Besides: If you want to allow duplicate tuple elements, you can transform that problem by adding to each element $i_r$ the sub-index $r$ and computing ordx for the modified tuple which now has strict increments. For that use case, the code above gets simplified a bit:

def ords(idx):
    """
    Turns a multi-index of nondecreasing nonnegative integers
    into a 1-dimensional zero-based index.
    """
    s = 0
    b = [0] + [1] * idx[-1]         # [0, 1, 1, ..., 1]
    for i in idx:
        for j in xrange(2, len(b)): # 2, ..., len(b)-1 = idx[-1]
            b[j] += b[j-1]
        s += b[i]
    return s

This computes $$\operatorname{ords}(I) = \sum_{r=0}^{k-1}\binom{i_r + r}{r+1}$$ Such a function ords could be used for compressing a sorted multi-index for totally symmetric tensors to a flat index that removes redundancy.

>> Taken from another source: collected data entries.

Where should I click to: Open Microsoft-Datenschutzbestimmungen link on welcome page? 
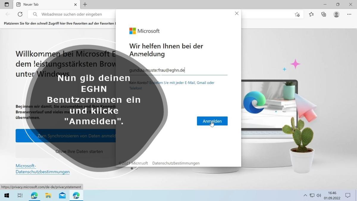tap(43, 169)
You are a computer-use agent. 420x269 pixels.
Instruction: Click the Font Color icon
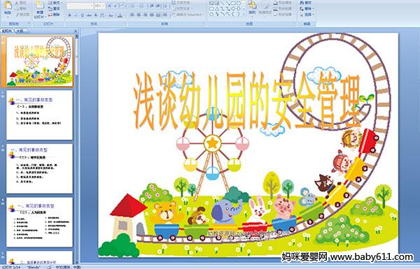tap(120, 15)
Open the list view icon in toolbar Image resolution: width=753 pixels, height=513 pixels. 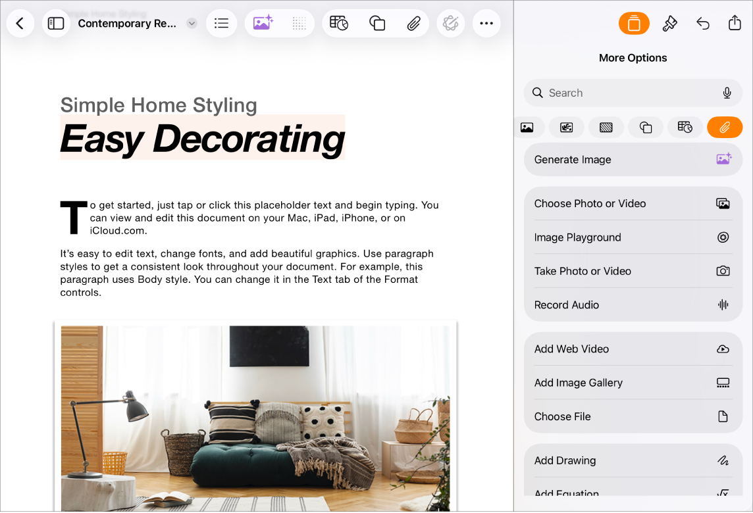[x=221, y=23]
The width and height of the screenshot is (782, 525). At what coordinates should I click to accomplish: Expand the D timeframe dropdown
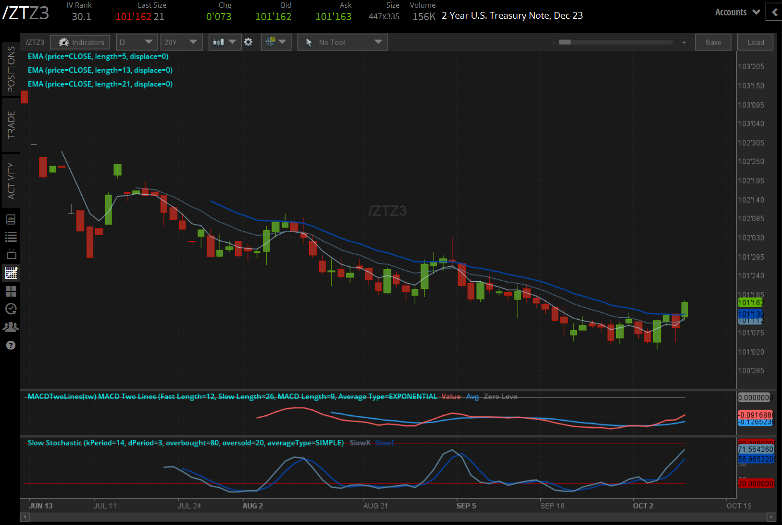(x=136, y=42)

Update: The above algorithms are simple, but need to update an array of binomial coefficients for each index element. Consequently, running the above ords needs $k\,i_{k-1}$ additions and an array b of length $i_{k-1}+1$. For ordx replace $i_{k-1}$ with $i_{k-1}-k+1$. We can reduce the operation count and memory usage by computing each needed binomial coefficient directly from the previous one. This requires a sequence of multiplications and divisions instead of just additions, but it reduces binomial bookkeeping to one scalar variable and keeps total ords operation count at $\operatorname{O}(k+i_{k-1})$. Correspondingly, ordx operation count is $\operatorname{O}(i_{k-1})$. Here is a sample Python implementation of the optimized $\operatorname{ordx}$ (with // denoting integer division):

def ordx_opt(idx):
    """
    Turns a multi-index of strictly increasing nonnegative integers
    into a 1-dimensional zero-based index.
    """
    s = 0
    j = 1
    b = 1
    for r,i in enumerate(idx):  # (0,idx[0]), (1,idx[1]), ...
        if i == r: continue     # skipping terms with zero binomial coeff
        # b == binomial(j+r-1, r), update to j == i - r
        while j < i - r:
            b *= j + r
            b //= j
            j += 1
        # b == binomial(i-1, r), update to binomial(i, r+1)
        b *= i
        b //= r + 1
        s += b
    return s

And the corresponding optimized $\operatorname{ords}$:

def ords_opt(idx):
    """
    Turns a multi-index of nondecreasing nonnegative integers
    into a 1-dimensional zero-based index.
    """
    s = 0
    j = 1
    b = 1
    for r,i in enumerate(idx):
        if i == 0: continue     # skipping terms with zero binomial coeff
        # b == binomial(j+r-1, r), update to j == i
        while j < i:
            b *= j + r
            b //= j
            j += 1
        # b == binomial(i+r-1, r), update to binomial(i+r, r+1)
        b *= i + r
        b //= r + 1
        s += b
    return s

I posted the same question and was pointed here. I was able to use joriki's solution, slightly tweaked, and came up with the following C# code:

public int GetCombID(List<int> comb, int max = 51)
{
    UInt64 id = nCr(max + 1, comb.Count);            
    for (int i = 0; i < comb.Count; i++)
        id -= nCr(max - comb[i], comb.Count - i);
    return (int)id;
}

To reverse the process I use the following:

public List<int> GetCombFromID(int id, int combLength = 2,  int max = 51)
{
    List<int> comb = new List<int>(combLength);
    var tId = nCr(max + 1, combLength) - (UInt64)id;
    for(int i = combLength; i > 0; i--)
    {
        UInt64 tVal = 0;
        bool done = false;
        int pos = 0;
        while(!done)
        {
            var t = nCr(max - pos, i);
            if (t <= tId)
            {
                tVal = t;
                done = true;
            }
            pos++;
        }
        tId -= tVal;
        comb.Add(pos - 1);
    }

    return comb;
}

I post this now as a reference for others in the future.